From the above definition, we can see that the conditional expectation of \(g(X)\) given \(Y=y\) is the expectation of the conditional distribution of \(X|Y=y\).


Example 2: A soft-drink machine has a random amount \(Y_2\) in supply at the beginning of a given day and dispenses a random amount \(Y_1\) during the day (with measurements in gallons). It is not resupplied during the day, and hence \(Y_1 \le Y_2\). It has been observed that \(Y_1\) and \(Y_2\) have a joint density given by

\[ \displaystyle f(y_1, y_2) = \begin{cases} 1/2 & \text{if $1/2, 0 \le y_1 \le y_2 \le 2$}, \\ 0 & \text{otherwise}. \end{cases} \]

Find the conditional expectation of the amount of sales, \(Y_1\), given that \(Y_2 = 1.5\).

Solution: We first find the marginal density function of \(Y_2\) to define the conditional density \(Y_1|Y_2 = y_2\) before calculate the expectation.
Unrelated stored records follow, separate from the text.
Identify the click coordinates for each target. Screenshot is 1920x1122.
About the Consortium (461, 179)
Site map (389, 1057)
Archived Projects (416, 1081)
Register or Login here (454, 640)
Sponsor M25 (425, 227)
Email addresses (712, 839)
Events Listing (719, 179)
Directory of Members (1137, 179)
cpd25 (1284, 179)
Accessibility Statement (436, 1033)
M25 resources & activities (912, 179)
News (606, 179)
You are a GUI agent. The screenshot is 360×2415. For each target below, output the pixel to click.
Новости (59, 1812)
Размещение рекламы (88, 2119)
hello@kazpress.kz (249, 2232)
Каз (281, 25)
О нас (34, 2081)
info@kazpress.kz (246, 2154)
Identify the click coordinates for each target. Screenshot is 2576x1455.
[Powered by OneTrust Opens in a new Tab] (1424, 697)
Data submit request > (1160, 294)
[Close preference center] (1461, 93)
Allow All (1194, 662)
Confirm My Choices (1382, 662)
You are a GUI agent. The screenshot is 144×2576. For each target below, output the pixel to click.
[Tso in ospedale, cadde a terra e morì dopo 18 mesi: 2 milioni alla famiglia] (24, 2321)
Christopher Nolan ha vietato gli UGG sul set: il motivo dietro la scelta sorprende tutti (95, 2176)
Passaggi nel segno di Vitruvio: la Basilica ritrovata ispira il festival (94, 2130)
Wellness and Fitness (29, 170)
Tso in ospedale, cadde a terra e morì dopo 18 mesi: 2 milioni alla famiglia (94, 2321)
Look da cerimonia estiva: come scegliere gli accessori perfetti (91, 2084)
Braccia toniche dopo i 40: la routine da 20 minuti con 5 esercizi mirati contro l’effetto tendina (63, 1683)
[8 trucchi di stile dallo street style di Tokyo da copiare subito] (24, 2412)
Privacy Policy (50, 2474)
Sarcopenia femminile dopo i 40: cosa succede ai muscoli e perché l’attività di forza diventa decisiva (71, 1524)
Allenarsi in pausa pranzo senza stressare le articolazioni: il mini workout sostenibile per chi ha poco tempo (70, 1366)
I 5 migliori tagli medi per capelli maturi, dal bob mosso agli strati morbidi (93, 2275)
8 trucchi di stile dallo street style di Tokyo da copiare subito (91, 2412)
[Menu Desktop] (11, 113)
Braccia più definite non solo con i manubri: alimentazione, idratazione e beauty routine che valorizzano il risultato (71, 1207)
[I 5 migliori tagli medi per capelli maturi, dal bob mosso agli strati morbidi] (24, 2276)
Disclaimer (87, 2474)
As usual, we sketch the domain of the density function in the following

\[ f_{Y_2}(y_2) = \int_1^{y_2}f(y_1,y_2)dy_1 = \frac{1}{2}\int_0^{y_2}dy_1 = \frac{y_2}{2}, \text{ for } 0 \le y_2 \le 2. \]

Therefore, the conditional density function of \(Y_1|Y_2 = y_2\) is given by

\[ f_{Y_1|Y_2}(y_1|y_2) = \frac{f(y_1,y_2)}{f_{Y_1}(y_1)} = \frac{1/2}{y_2/2} = \frac{1}{y_2}, \text{ for } 0 \le y_1 \le y_2 \le 2. \]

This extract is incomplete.